Ya estoy aquí
Nací cuando los motoristas recogían los artículos de los columnistas: aquello era la dictadura de Franco, el frío intenso del aislamiento internacional y la dura educación autoritaria. Los periódicos estaban censurados.
Más tarde me enteré de que existía el télex. Había que ir a la central de correos, muy temprano por la mañana, para que teclearan los artículos. El fax fue la innovación absoluta: una fotocopia entregada instantáneamente en la distancia. Y por fin llegó Internet. Mi generación se ha esforzado mucho por la adaptación a las tecnologías. Todavía nos queda por hacer. Acepto el reto.
Siempre he vivido en la zozobra del entendimiento entre mi propio pensamiento y la línea editorial en donde publicaba mis escritos o vertía mi opinión. Nunca me he sentido prisionero y he estado siempre cerca de la libertad. He pagado un precio con gusto. Pero los límites han estado ahí.
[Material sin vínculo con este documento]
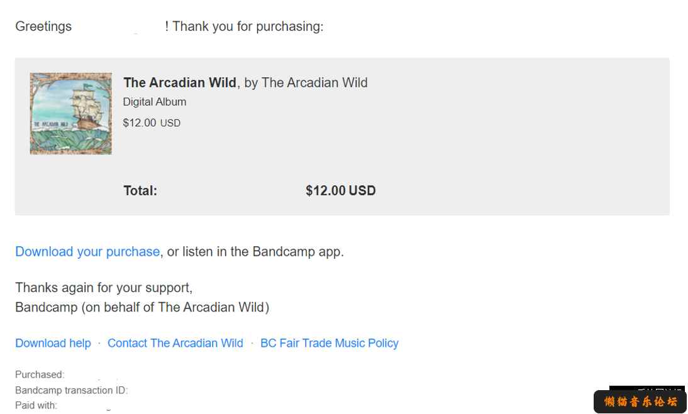Click the Greetings word in the header

[43, 26]
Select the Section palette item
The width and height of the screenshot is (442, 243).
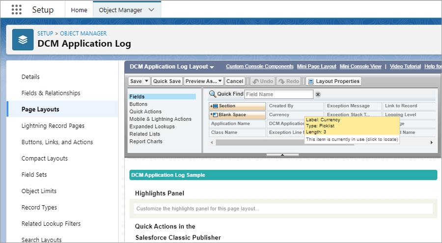[x=237, y=106]
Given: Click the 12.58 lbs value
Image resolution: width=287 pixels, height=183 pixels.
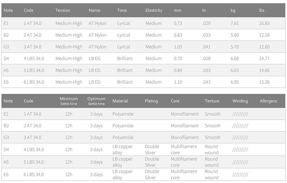Looking at the screenshot, I should point(264,35).
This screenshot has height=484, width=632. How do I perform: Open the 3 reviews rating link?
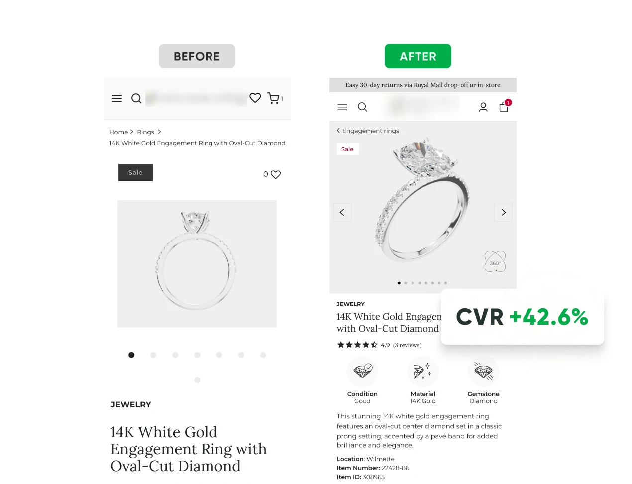407,345
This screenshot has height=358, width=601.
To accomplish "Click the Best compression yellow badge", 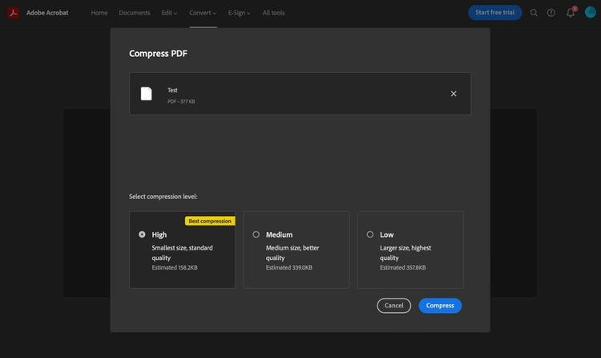I will tap(210, 221).
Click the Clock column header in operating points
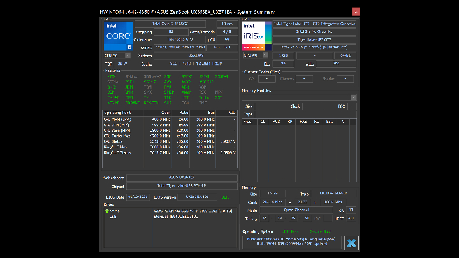 pos(165,112)
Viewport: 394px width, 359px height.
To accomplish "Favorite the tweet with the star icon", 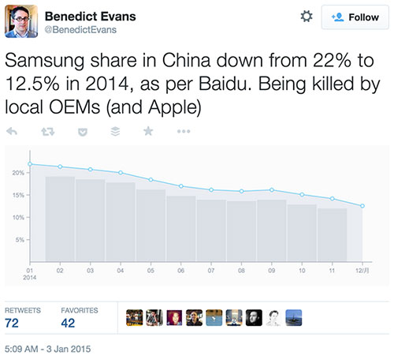I will coord(148,131).
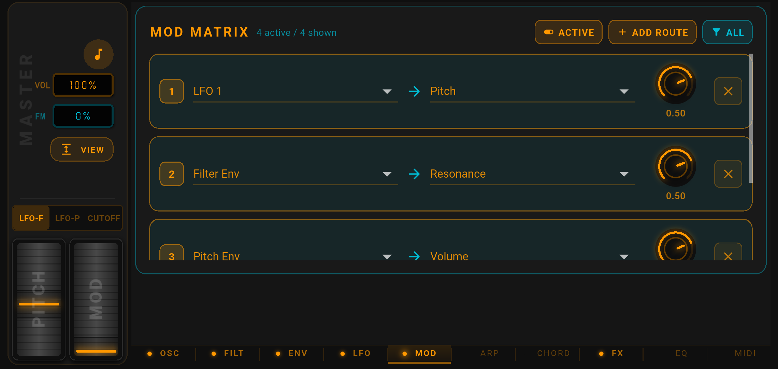778x369 pixels.
Task: Expand the Volume destination dropdown in route 3
Action: pos(624,256)
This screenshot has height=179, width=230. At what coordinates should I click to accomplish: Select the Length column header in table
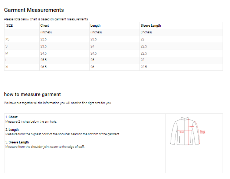coord(95,26)
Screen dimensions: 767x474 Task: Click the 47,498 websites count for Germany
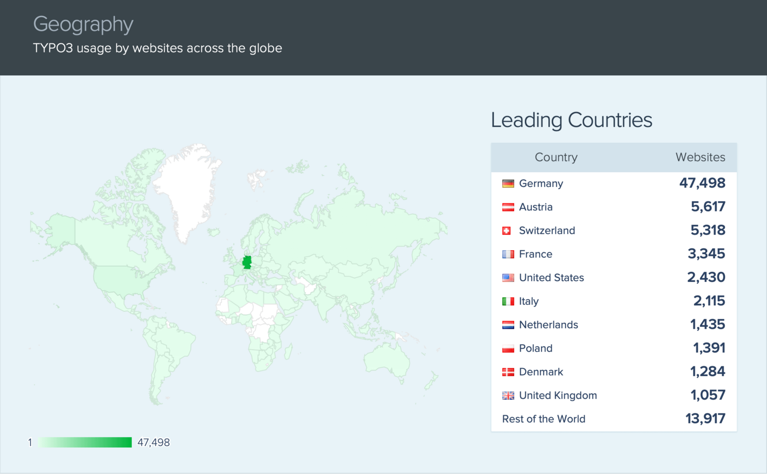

Ahora estreno este blog con la pretensión de que ya no exista la mínima barrera entre mi pensamiento y los lectores que quieran participar de él, rebatirlo, complementarlo o apostillar alguna idea. Aspiro a colaborar modestamente en la transformación de este mundo fracasado. Ahora sin intermediarios.
Me siento bienvenido a un futuro en el que la rebeldía no tendrá otro límite que mi propia capacidad de convencer al mayor número de personas que quieran abrir esta página. En cierto modo, vuelvo a nacer.